╭─ Exercise materials

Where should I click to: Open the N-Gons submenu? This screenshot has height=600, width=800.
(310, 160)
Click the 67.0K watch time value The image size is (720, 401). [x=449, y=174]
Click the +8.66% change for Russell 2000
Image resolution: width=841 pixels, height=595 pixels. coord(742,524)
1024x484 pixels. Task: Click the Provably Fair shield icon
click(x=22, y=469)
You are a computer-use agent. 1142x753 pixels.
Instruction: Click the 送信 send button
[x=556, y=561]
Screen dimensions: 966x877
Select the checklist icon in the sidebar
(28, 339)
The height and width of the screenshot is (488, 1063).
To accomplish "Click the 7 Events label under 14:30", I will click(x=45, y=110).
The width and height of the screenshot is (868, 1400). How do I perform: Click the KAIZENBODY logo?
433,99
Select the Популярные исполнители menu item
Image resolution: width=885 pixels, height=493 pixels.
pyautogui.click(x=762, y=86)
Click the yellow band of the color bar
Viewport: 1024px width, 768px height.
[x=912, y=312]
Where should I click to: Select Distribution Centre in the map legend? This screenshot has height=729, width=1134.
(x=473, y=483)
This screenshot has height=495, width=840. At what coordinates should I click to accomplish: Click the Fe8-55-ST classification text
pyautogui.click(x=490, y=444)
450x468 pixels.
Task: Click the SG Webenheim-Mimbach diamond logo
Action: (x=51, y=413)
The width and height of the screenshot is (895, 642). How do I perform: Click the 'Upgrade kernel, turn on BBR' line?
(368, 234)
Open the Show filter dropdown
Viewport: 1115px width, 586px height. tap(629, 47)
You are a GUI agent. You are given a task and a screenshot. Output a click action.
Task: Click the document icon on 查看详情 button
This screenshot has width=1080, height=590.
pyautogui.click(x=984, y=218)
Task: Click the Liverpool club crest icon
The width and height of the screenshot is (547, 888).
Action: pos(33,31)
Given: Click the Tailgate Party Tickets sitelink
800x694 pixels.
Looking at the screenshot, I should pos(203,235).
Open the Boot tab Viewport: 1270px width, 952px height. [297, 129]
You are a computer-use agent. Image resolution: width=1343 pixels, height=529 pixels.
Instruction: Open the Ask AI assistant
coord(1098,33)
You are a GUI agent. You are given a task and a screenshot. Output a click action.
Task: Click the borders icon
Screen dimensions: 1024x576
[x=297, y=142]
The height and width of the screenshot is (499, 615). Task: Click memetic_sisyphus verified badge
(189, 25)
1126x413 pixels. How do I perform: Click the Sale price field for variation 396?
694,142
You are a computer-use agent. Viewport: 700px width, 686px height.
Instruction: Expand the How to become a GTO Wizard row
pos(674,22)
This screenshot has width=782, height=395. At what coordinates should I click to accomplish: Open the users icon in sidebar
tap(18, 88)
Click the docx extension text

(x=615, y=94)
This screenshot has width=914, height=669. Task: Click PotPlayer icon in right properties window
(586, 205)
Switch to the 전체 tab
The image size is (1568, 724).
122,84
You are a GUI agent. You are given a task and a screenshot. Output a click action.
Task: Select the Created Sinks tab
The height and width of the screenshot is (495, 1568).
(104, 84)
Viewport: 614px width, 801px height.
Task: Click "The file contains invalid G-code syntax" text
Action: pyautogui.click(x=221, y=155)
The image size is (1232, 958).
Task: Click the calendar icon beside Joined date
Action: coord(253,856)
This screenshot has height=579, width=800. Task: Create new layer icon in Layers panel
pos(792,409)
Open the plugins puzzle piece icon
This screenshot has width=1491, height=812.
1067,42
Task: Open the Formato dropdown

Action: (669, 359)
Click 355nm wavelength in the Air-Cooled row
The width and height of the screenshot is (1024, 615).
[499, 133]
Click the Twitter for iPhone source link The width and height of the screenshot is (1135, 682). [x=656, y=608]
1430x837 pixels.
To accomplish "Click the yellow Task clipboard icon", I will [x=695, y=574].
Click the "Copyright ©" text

╰─

Reproduce the data exactly, character for character.

- Task output -
Where should I click to: Open the N-Gons submenu? This screenshot has height=600, width=800.
(310, 160)
Click the 67.0K watch time value The image size is (720, 401). [x=449, y=174]
Click the +8.66% change for Russell 2000
Image resolution: width=841 pixels, height=595 pixels. coord(742,524)
1024x484 pixels. Task: Click the Provably Fair shield icon
click(x=22, y=469)
You are a computer-use agent. 1142x753 pixels.
Instruction: Click the 送信 send button
[x=556, y=561]
Screen dimensions: 966x877
Select the checklist icon in the sidebar
(28, 339)
The height and width of the screenshot is (488, 1063).
To accomplish "Click the 7 Events label under 14:30", I will click(x=45, y=110).
The width and height of the screenshot is (868, 1400). How do I perform: Click the KAIZENBODY logo?
433,99
Select the Популярные исполнители menu item
Image resolution: width=885 pixels, height=493 pixels.
pyautogui.click(x=762, y=86)
Click the yellow band of the color bar
Viewport: 1024px width, 768px height.
[x=912, y=312]
Where should I click to: Select Distribution Centre in the map legend? This screenshot has height=729, width=1134.
(x=473, y=483)
This screenshot has height=495, width=840. At what coordinates should I click to accomplish: Click the Fe8-55-ST classification text
pyautogui.click(x=490, y=444)
450x468 pixels.
Task: Click the SG Webenheim-Mimbach diamond logo
Action: (x=51, y=413)
The width and height of the screenshot is (895, 642). How do I perform: Click the 'Upgrade kernel, turn on BBR' line?
(368, 234)
Open the Show filter dropdown
Viewport: 1115px width, 586px height. tap(629, 47)
You are a GUI agent. You are given a task and a screenshot. Output a click action.
Task: Click the document icon on 查看详情 button
This screenshot has width=1080, height=590.
pyautogui.click(x=984, y=218)
Task: Click the Liverpool club crest icon
The width and height of the screenshot is (547, 888).
Action: pos(33,31)
Given: Click the Tailgate Party Tickets sitelink
800x694 pixels.
Looking at the screenshot, I should pos(203,235).
Open the Boot tab Viewport: 1270px width, 952px height. [297, 129]
You are a computer-use agent. Image resolution: width=1343 pixels, height=529 pixels.
Instruction: Open the Ask AI assistant
coord(1098,33)
You are a GUI agent. You are given a task and a screenshot. Output a click action.
Task: Click the borders icon
Screen dimensions: 1024x576
[x=297, y=142]
The height and width of the screenshot is (499, 615). Task: Click memetic_sisyphus verified badge
(189, 25)
1126x413 pixels. How do I perform: Click the Sale price field for variation 396?
694,142
You are a computer-use agent. Viewport: 700px width, 686px height.
Instruction: Expand the How to become a GTO Wizard row
pos(674,22)
This screenshot has width=782, height=395. At what coordinates should I click to accomplish: Open the users icon in sidebar
tap(18, 88)
Click the docx extension text

(x=615, y=94)
This screenshot has width=914, height=669. Task: Click PotPlayer icon in right properties window
(586, 205)
Switch to the 전체 tab
The image size is (1568, 724).
122,84
You are a GUI agent. You are given a task and a screenshot. Output a click action.
Task: Select the Created Sinks tab
The height and width of the screenshot is (495, 1568).
(104, 84)
Viewport: 614px width, 801px height.
Task: Click "The file contains invalid G-code syntax" text
Action: pyautogui.click(x=221, y=155)
The image size is (1232, 958).
Task: Click the calendar icon beside Joined date
Action: coord(253,856)
This screenshot has height=579, width=800. Task: Create new layer icon in Layers panel
pos(792,409)
Open the plugins puzzle piece icon
This screenshot has width=1491, height=812.
1067,42
Task: Open the Formato dropdown

Action: (669, 359)
Click 355nm wavelength in the Air-Cooled row
The width and height of the screenshot is (1024, 615).
[499, 133]
Click the Twitter for iPhone source link The width and height of the screenshot is (1135, 682). [x=656, y=608]
1430x837 pixels.
To accomplish "Click the yellow Task clipboard icon", I will [x=695, y=574].
Click the "Copyright ©" text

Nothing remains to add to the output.